START DATA LISTING

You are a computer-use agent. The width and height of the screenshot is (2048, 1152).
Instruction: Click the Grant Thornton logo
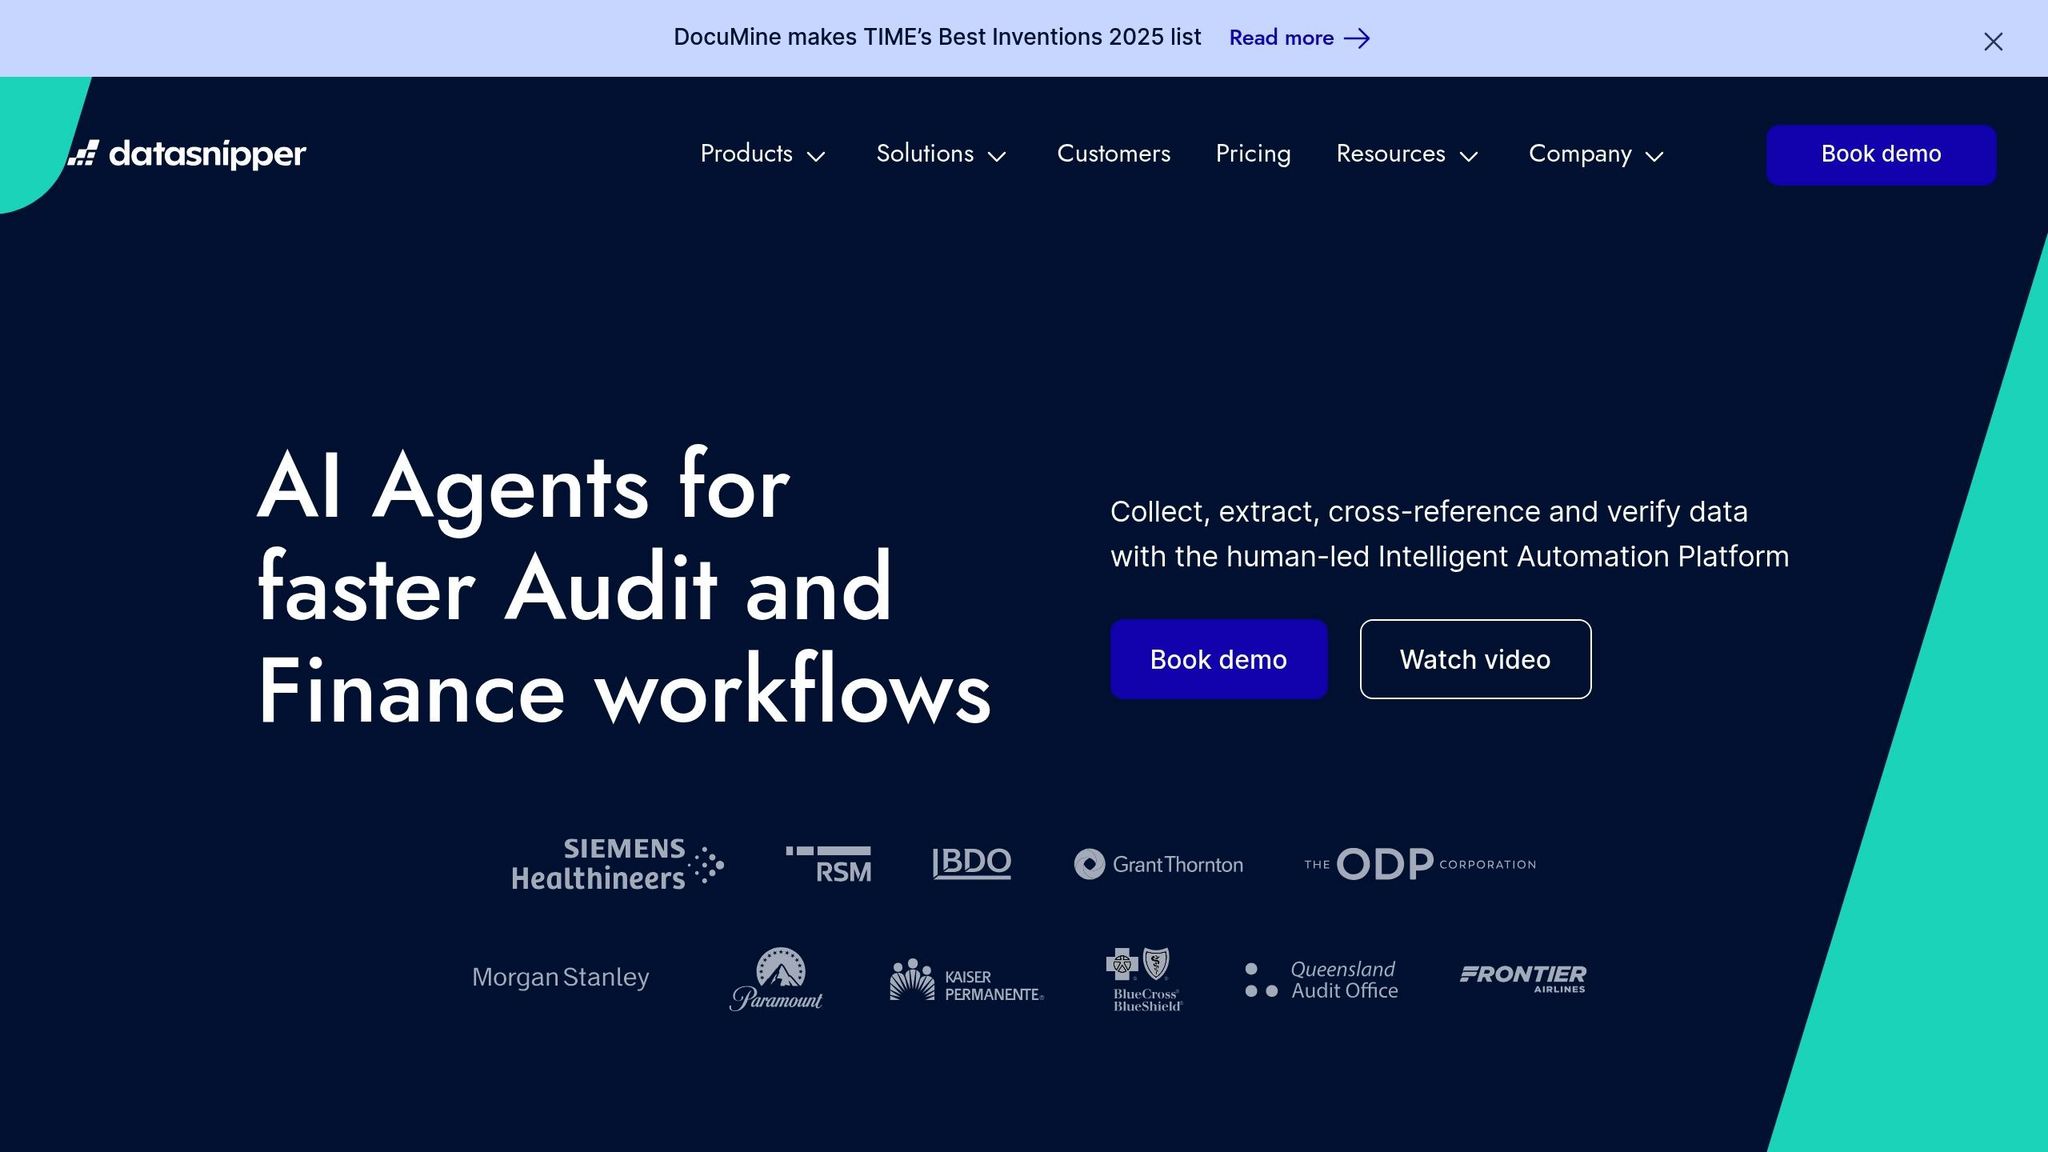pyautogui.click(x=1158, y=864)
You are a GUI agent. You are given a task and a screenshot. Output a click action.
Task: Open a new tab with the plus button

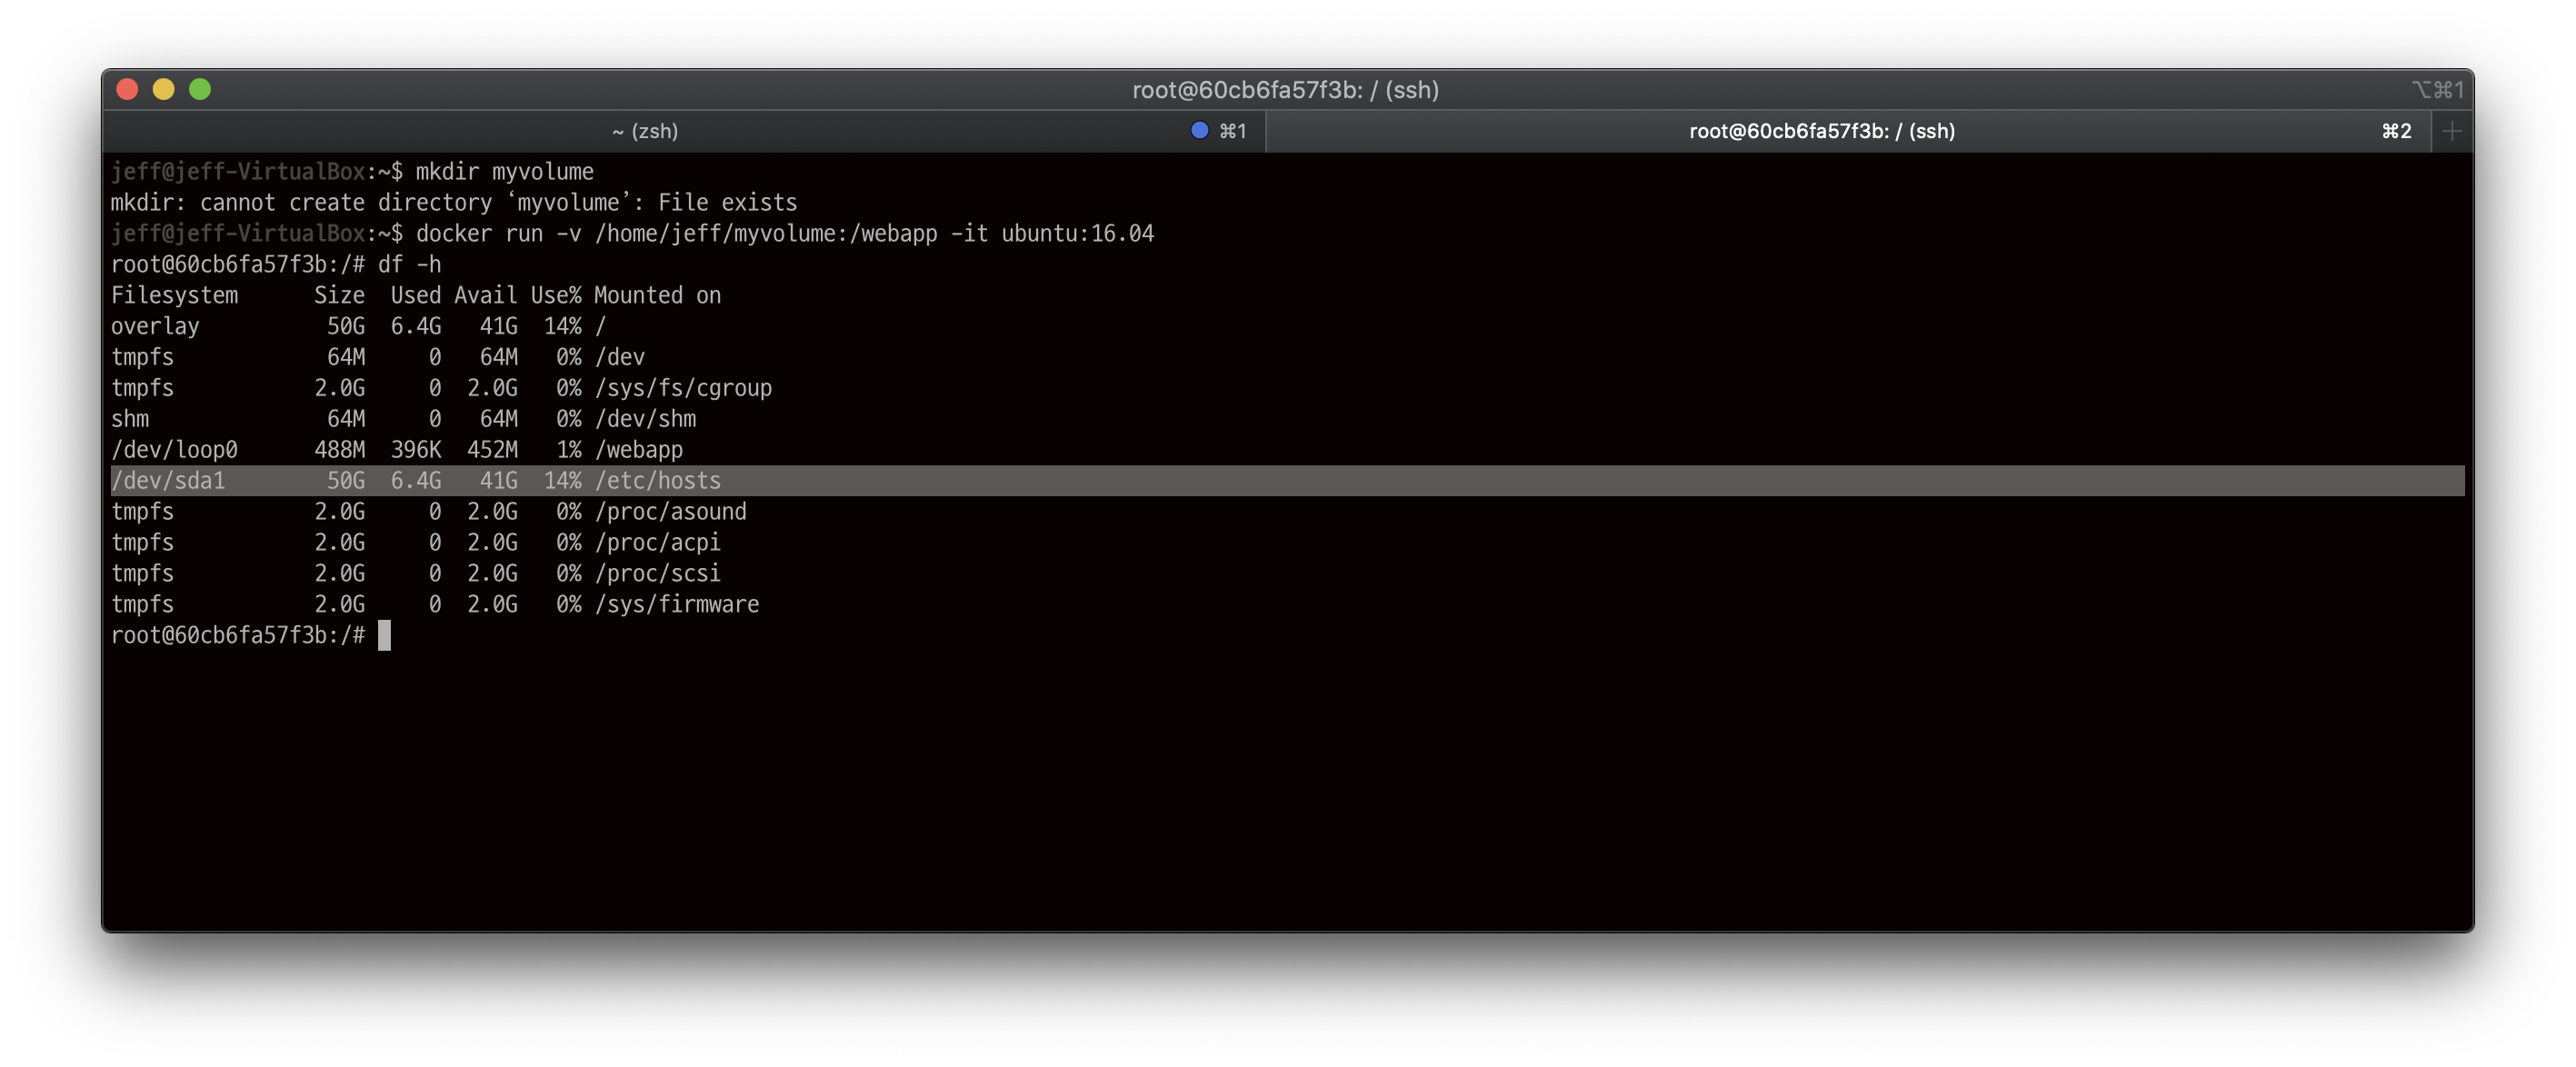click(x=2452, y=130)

END DATA LISTING

WHAT TO PRODUCE: Gather up every line in the data above that contains the word "screenshot", copying each one.

SOLUTION TO THE EXERCISE:
You are a computer-use agent. The width and height of the screenshot is (2048, 1152).
You are a GUI agent. You are given a task and a screenshot. Output a click action.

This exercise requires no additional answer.